I realized that I’ve been posting basically non-stop, and none of it has been about skiing. I hope nobody’s disappointed. To me, training for skiing is what I do every day, and it’s often not exciting. I always feel like I would be boring people if I talked about training all the time: it’s so repetitive, and the things that make one session distinct from the next are often small. I only want to blog about skiing when something exciting or notable happens. So I have found other things to blog about.

But it is, after all, skiing which brought me back to Craftsbury after my “vacation” in Nova Scotia and Maine. And I am happy that it did.

I am just finishing my first week back in town (or, “town”), and for the first time I remember what it feels like to be tired – the kind of tired where you want to sit on the couch all afternoon, and the kind of tired where doing any meaningful work is like an uphill battle. I have trained approximately 10 hours in the last week, so I shouldn’t be exhausted – it just goes to show that even if your workouts are going well, getting back into things can be tougher than you think after you’ve taken a break.

When I think of spring training, I think of playtime, basically. I think of running on the trails, road biking for hours, basically doing whatever sounds like fun that day. Since my return, training has not been like that. I was welcomed back on Wednesday morning to some 90% max intervals on the SkiErg (double-pole machine). Saturday, step test on the SkiErg. Sunday, 5k test on the SkiErg. Today, 1k test on the SkiErg.

On a few of the days it was raining (or snowing) out so being inside didn’t seem so bad, but a few of these days were sunny andbeautiful and I stared longingly out the windows as I was warming up. Due to the early, warm spring, things are already incredibly green in the Northeast Kingdom. Wildflowers are blooming – strawberry, violet, some kind of marsh marigold. Ferns are unfurling. You can see the bright new needles on the conifers next to the older, darker growth. (Less excitingly, the blackflies are out.)

Despite all of that, the tests didn’t go so badly. I have lost very little of my aerobic fitness over the last month – although regular readers might remember that my last few months of the ski season were horrendous, so it’s questionable whether that presents any sort of meaningful baseline. I set a personal best in the 1k test, beating my time from last season. I wasn’t far off in the 5k, either, and mainly missed it because I went too easy in the beginning. 5k is a long time to be on a SkiErg, and I was afraid, so early in the spring, of starting too hard and then suffering through many minutes of bonking. In addition I recorded my highest heart rate on the SkiErg ever, and I think my highest lactate at the end of a test as well.

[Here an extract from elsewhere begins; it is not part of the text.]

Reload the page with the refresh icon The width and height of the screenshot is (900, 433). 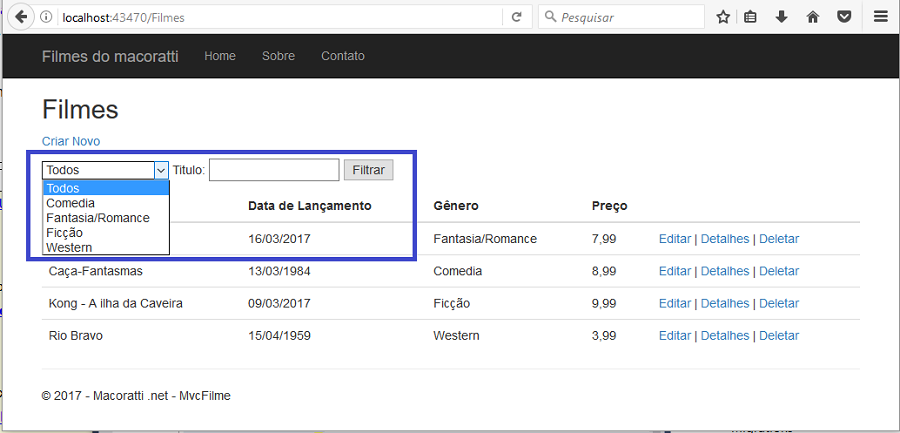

I don’t want this to sound too much like bragging. As Pepa told me several times last year, I am “good athlete, but not good skier.” I still need to raise my VO2Max considerably. And we had our first rollerski of the season yesterday. My technique is miles ahead of where it was when I started rollerskiing last year, but I am still very inefficient and need to work on my power application – fitness and strength doesn’t matter if you can’t apply it to skiing. My SkiErg test results show that I’ve come a long way towards being a skier, but the rollerski part of things is still problematic. I have my work cut out for me this summer. It’s not going to be easy, but its work I’m ready to do.

We seem to be done with the tests for a bit, so I will get a few more opportunities to run on the trails, bike on the roads, and row on the lake. Spring is one of my favorite seasons (I think I say that about every season!) and I am eager to get out and enjoy it. I’m happy to be back in Craftsbury and embarking on the ski adventure once again – even if sometimes it makes me turn into a couch potato in the afternoons!